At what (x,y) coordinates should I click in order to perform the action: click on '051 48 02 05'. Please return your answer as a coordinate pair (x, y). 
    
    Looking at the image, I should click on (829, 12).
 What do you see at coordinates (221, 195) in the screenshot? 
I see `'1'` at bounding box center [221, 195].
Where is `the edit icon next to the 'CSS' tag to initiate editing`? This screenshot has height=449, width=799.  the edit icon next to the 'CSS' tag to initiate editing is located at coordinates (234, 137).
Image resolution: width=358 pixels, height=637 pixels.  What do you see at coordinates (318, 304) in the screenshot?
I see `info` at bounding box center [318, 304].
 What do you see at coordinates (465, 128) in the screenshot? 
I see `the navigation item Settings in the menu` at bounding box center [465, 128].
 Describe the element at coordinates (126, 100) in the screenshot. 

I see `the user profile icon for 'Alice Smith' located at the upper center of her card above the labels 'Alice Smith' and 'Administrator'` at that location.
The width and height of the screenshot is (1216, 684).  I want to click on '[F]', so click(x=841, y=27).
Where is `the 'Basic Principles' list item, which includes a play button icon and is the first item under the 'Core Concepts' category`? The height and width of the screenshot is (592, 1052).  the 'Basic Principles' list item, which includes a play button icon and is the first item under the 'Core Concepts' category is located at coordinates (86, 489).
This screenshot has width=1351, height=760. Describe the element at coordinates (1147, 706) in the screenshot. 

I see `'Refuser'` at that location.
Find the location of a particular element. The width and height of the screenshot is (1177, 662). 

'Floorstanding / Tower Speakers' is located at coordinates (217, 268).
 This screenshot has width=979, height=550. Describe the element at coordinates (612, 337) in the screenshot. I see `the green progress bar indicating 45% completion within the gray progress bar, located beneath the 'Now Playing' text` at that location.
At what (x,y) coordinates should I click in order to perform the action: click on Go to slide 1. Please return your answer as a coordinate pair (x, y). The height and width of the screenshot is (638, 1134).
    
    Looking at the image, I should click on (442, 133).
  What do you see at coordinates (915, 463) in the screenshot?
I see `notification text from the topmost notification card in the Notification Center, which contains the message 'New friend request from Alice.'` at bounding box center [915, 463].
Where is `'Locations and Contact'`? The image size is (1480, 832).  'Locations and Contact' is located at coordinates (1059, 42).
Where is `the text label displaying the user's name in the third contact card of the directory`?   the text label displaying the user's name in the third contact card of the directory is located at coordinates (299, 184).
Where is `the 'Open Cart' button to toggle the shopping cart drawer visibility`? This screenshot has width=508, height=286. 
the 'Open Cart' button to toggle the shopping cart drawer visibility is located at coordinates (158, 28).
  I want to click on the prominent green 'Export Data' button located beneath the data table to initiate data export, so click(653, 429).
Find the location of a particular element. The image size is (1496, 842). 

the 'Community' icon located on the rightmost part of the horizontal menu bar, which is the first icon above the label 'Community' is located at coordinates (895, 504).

==================================================

# WRITTEN INSTRUCTION
Write out all of the records above again, substituting "Where can I find" for every "Where is" and leaving everything else unchanged.

# FINAL RESULT
At what (x,y) coordinates should I click in order to perform the action: click on '051 48 02 05'. Please return your answer as a coordinate pair (x, y). 
    
    Looking at the image, I should click on (829, 12).
 What do you see at coordinates (221, 195) in the screenshot? 
I see `'1'` at bounding box center [221, 195].
Where can I find `the edit icon next to the 'CSS' tag to initiate editing`? This screenshot has height=449, width=799.  the edit icon next to the 'CSS' tag to initiate editing is located at coordinates (234, 137).
Image resolution: width=358 pixels, height=637 pixels.  What do you see at coordinates (318, 304) in the screenshot?
I see `info` at bounding box center [318, 304].
 What do you see at coordinates (465, 128) in the screenshot? 
I see `the navigation item Settings in the menu` at bounding box center [465, 128].
 Describe the element at coordinates (126, 100) in the screenshot. 

I see `the user profile icon for 'Alice Smith' located at the upper center of her card above the labels 'Alice Smith' and 'Administrator'` at that location.
The width and height of the screenshot is (1216, 684).  I want to click on '[F]', so click(x=841, y=27).
Where can I find `the 'Basic Principles' list item, which includes a play button icon and is the first item under the 'Core Concepts' category`? The height and width of the screenshot is (592, 1052).  the 'Basic Principles' list item, which includes a play button icon and is the first item under the 'Core Concepts' category is located at coordinates (86, 489).
This screenshot has width=1351, height=760. Describe the element at coordinates (1147, 706) in the screenshot. 

I see `'Refuser'` at that location.
Find the location of a particular element. The width and height of the screenshot is (1177, 662). 

'Floorstanding / Tower Speakers' is located at coordinates (217, 268).
 This screenshot has width=979, height=550. Describe the element at coordinates (612, 337) in the screenshot. I see `the green progress bar indicating 45% completion within the gray progress bar, located beneath the 'Now Playing' text` at that location.
At what (x,y) coordinates should I click in order to perform the action: click on Go to slide 1. Please return your answer as a coordinate pair (x, y). The height and width of the screenshot is (638, 1134).
    
    Looking at the image, I should click on (442, 133).
  What do you see at coordinates (915, 463) in the screenshot?
I see `notification text from the topmost notification card in the Notification Center, which contains the message 'New friend request from Alice.'` at bounding box center [915, 463].
Where can I find `'Locations and Contact'`? The image size is (1480, 832).  'Locations and Contact' is located at coordinates (1059, 42).
Where can I find `the text label displaying the user's name in the third contact card of the directory`?   the text label displaying the user's name in the third contact card of the directory is located at coordinates (299, 184).
Where can I find `the 'Open Cart' button to toggle the shopping cart drawer visibility`? This screenshot has width=508, height=286. 
the 'Open Cart' button to toggle the shopping cart drawer visibility is located at coordinates (158, 28).
  I want to click on the prominent green 'Export Data' button located beneath the data table to initiate data export, so click(653, 429).
Find the location of a particular element. The image size is (1496, 842). 

the 'Community' icon located on the rightmost part of the horizontal menu bar, which is the first icon above the label 'Community' is located at coordinates (895, 504).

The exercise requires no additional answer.